Thus we have engaged in the discussion of various topics respecting the mode in which improvement may most successfully be introduced into the institutions of society. We have seen, under the heads of resistance, revolution, associations and tyrannicide, that nothing is more to be deprecated than violence and a headlong zeal, that everything may be trusted to the tranquil and wholesome progress of knowledge, and that the office of the enlightened friend of political justice, for the most part, consists in this only, a vigilant and perpetual endeavour to assist the progress. We have traced the effects which are to be produced by the cultivation of truth and the practice of sincerity. It remains to turn our attention to the other branch of the subject proposed to be investigated in the present book; the mode in which, from the structure of the human mind, opinion is found to operate in modifying the conduct of individuals.
Some progress was made in the examination of this point in an earlier division of the present work. An attentive enquirer will readily perceive that no investigation can be more material, to such as would engage in a careful development of the principles of political justice.
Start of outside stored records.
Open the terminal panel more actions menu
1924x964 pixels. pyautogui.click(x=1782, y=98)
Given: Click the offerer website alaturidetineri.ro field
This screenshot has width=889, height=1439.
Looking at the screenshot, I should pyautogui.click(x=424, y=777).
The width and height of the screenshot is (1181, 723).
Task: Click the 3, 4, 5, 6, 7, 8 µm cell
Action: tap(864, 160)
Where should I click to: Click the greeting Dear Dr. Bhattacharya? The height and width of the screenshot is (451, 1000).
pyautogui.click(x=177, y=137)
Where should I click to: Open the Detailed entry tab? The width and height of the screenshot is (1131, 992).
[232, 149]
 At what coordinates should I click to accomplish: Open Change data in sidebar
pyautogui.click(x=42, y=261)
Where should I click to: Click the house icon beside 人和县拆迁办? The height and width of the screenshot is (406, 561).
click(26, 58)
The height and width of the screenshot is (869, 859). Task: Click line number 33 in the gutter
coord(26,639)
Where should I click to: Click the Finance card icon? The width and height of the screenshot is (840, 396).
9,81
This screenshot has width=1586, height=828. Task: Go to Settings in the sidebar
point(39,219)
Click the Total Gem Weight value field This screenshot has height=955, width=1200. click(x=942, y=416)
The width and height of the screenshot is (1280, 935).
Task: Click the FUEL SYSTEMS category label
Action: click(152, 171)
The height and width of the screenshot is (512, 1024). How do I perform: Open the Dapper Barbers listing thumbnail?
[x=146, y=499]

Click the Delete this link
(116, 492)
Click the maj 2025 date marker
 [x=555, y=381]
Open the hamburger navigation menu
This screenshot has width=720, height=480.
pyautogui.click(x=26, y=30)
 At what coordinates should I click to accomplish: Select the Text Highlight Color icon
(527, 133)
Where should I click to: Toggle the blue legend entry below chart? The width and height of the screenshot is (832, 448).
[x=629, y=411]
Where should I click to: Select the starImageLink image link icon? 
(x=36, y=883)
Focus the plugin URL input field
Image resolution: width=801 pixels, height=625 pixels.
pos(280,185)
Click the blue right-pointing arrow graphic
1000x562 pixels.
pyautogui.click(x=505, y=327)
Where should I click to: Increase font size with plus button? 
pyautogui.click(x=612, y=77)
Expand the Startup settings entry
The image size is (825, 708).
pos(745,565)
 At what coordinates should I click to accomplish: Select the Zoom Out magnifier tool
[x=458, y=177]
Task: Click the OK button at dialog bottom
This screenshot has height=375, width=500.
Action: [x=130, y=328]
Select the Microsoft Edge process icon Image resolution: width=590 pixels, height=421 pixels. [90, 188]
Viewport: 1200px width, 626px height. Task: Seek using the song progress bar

It cannot therefore be unproductive of benefit that we should here trace into their remoter ramifications the principles which were then delivered; as well as turn our attention to certain other considerations connected with the same topic which we have not hitherto had occasion to discuss. Of the many controversies which have been excited relative to the operation of opinion, none are of more importance than the question respecting free will and necessity, and the question respecting self-love and benevolence. These will occupy a principal portion of the enquiry.
We will first endeavour to establish the proposition that all the actions of men are necessary. It was impossible that this principle should not, in an indirect manner, be frequently anticipated in the preceding parts of this work. But it will be found strongly entitled to a separate consideration.